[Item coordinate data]
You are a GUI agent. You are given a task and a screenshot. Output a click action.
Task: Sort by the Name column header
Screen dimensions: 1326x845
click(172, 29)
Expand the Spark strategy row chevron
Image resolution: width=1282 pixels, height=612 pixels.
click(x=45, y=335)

--

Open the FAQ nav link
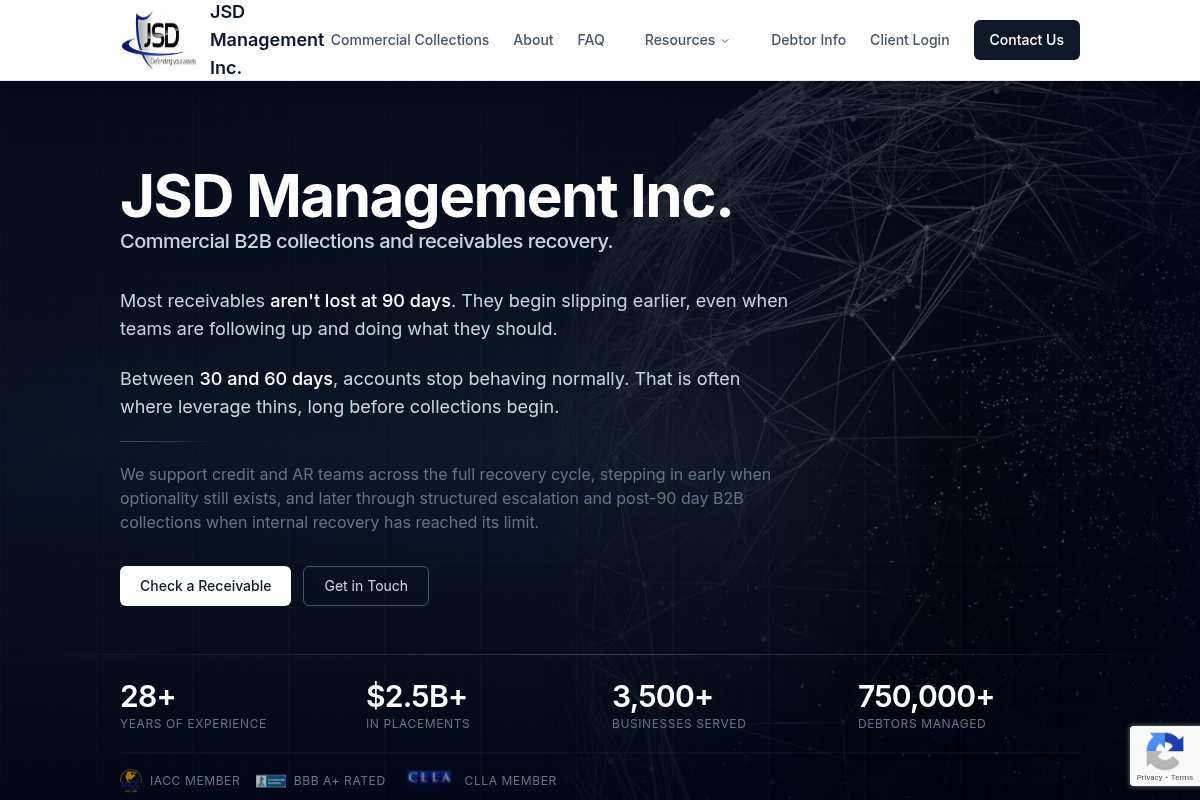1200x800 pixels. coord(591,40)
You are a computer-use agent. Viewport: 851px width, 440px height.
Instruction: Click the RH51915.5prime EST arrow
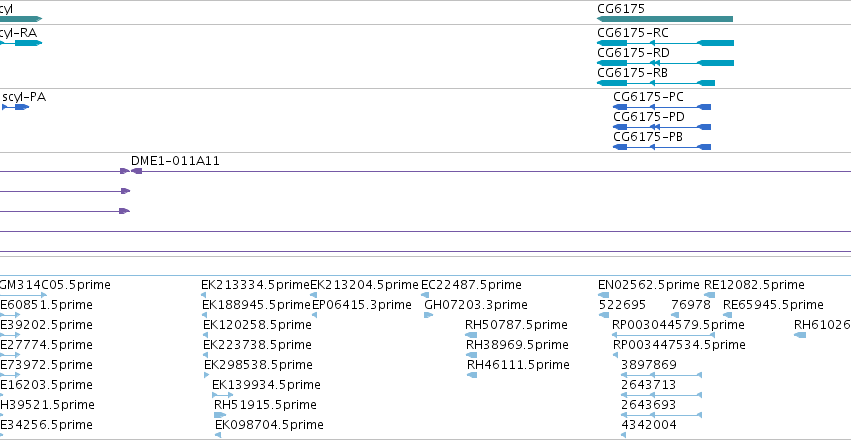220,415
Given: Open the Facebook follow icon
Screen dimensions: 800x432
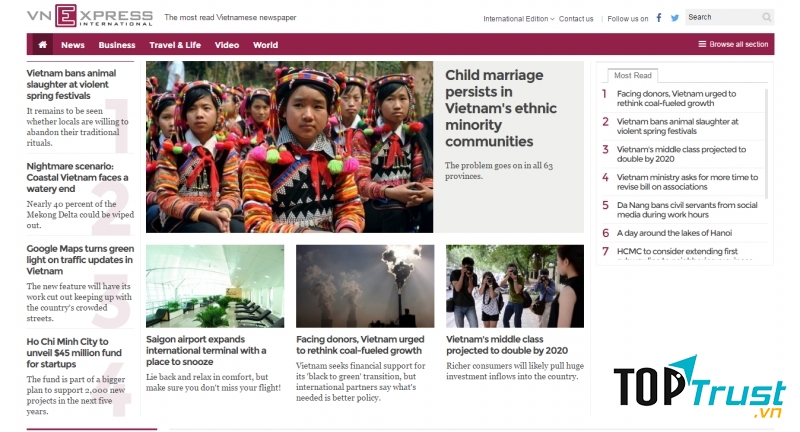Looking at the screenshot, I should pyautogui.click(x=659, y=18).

...

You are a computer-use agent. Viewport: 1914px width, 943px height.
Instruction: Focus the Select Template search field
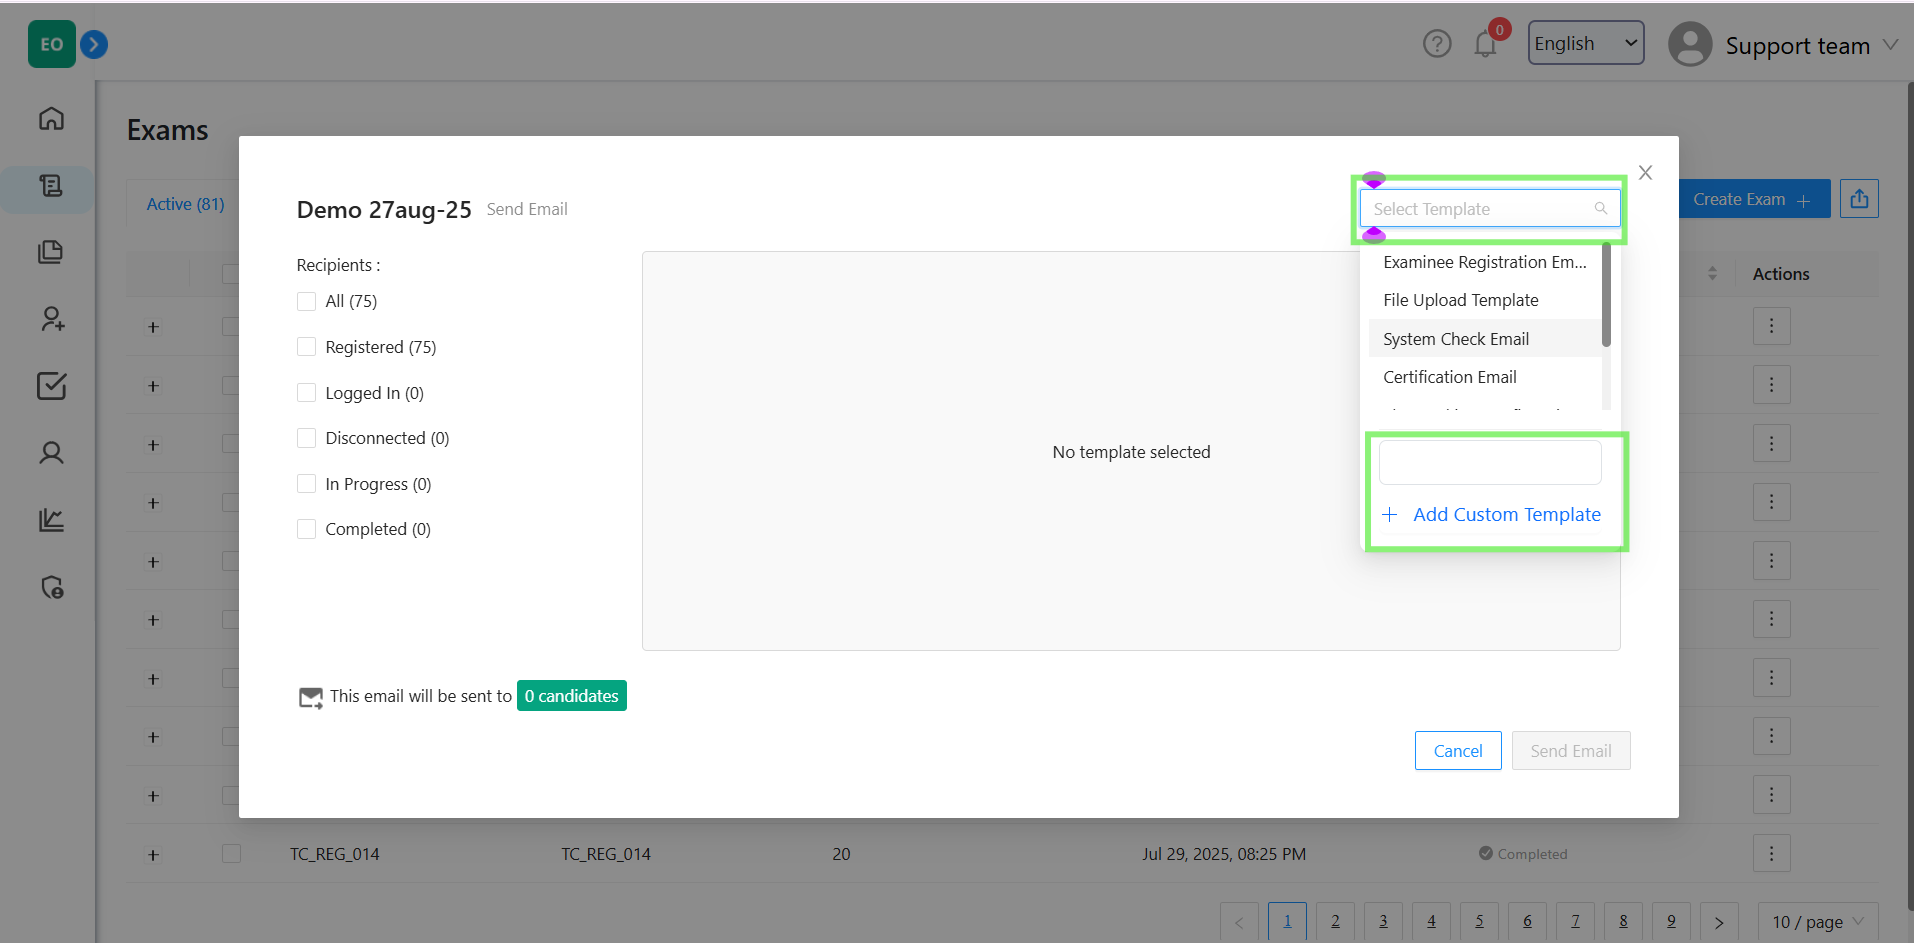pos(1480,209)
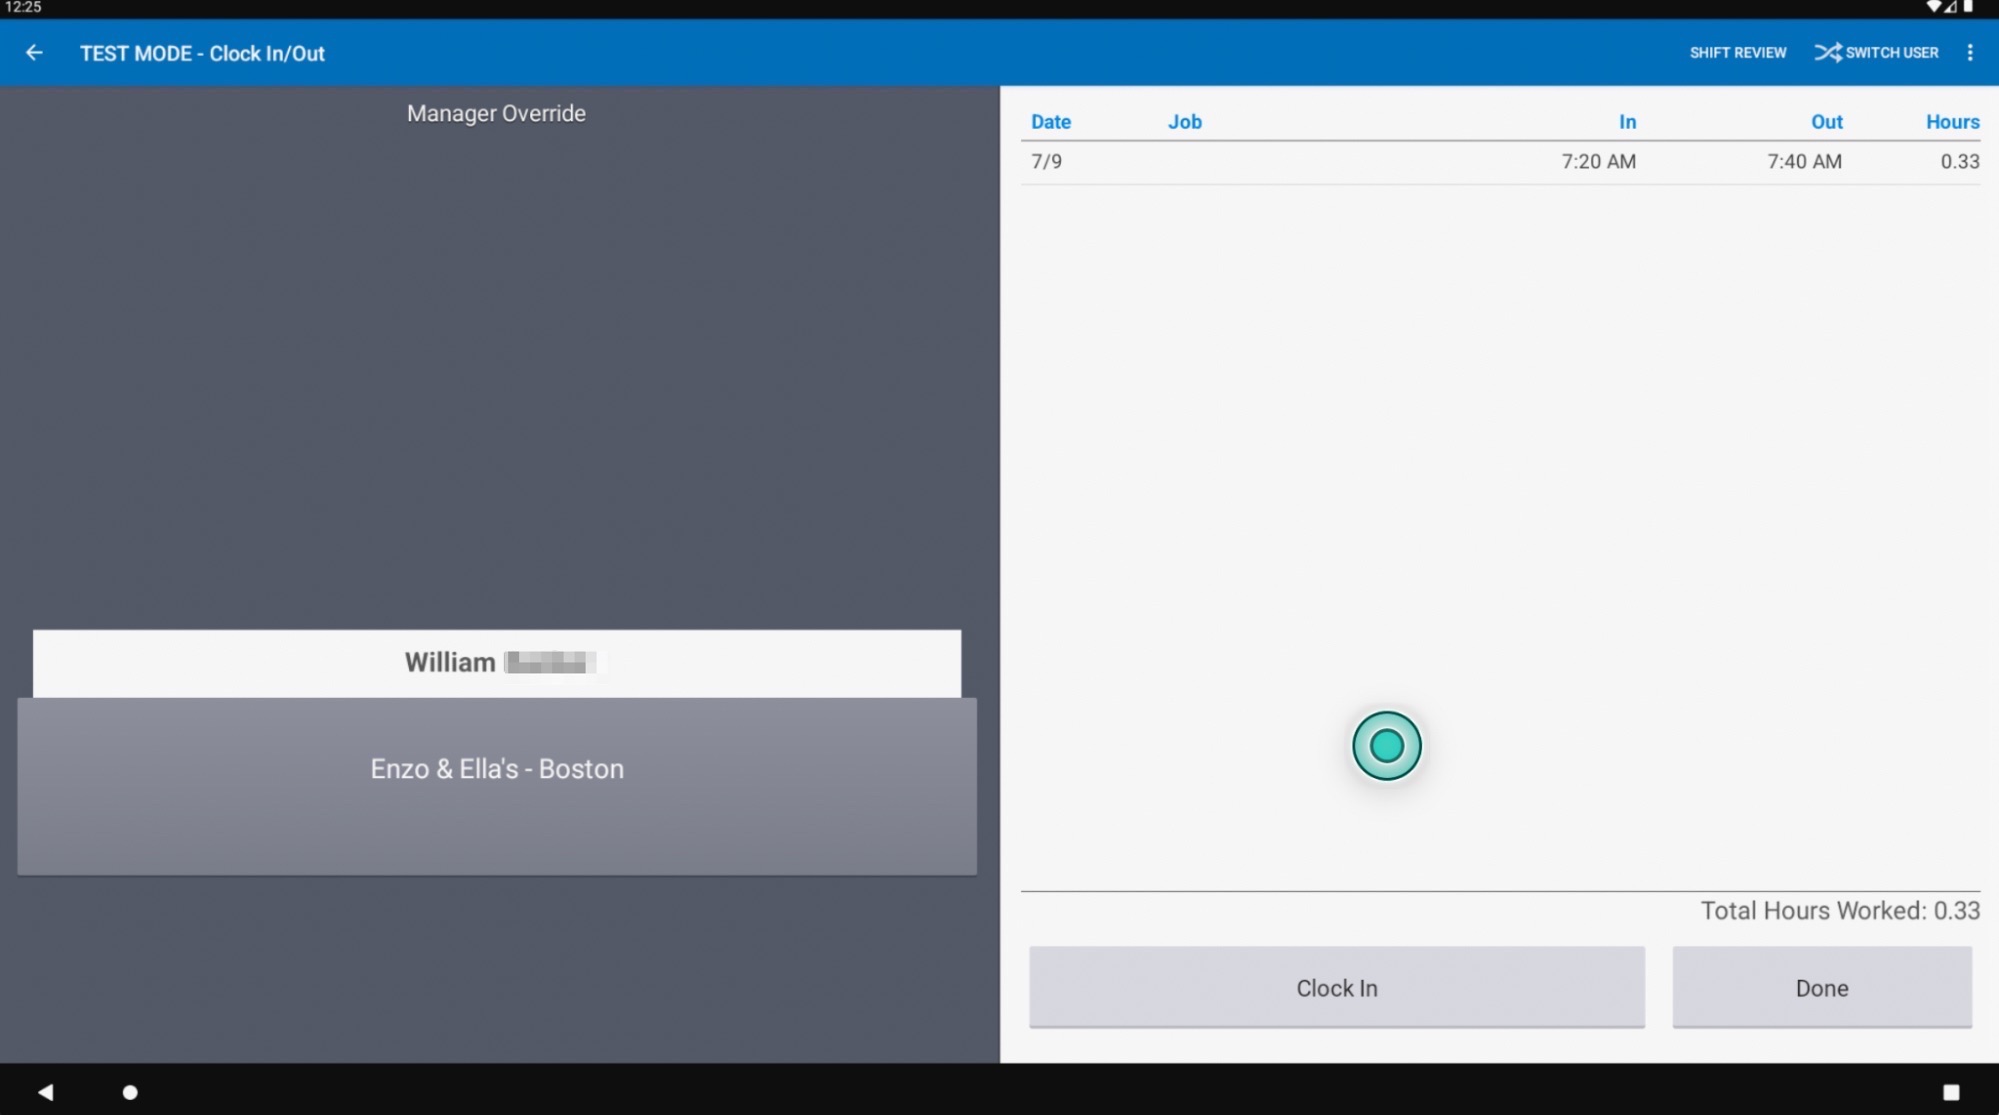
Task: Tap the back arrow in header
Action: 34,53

#### [AIM]
Can you duplicate the rows above from the line with "Given: Open the Facebook follow icon" up to and including the line with "Looking at the", leaving out the pictures?

#### [TASK RESPONSE]
Given: Open the Facebook follow icon
Screen dimensions: 800x432
Looking at the screenshot, I should pyautogui.click(x=659, y=18).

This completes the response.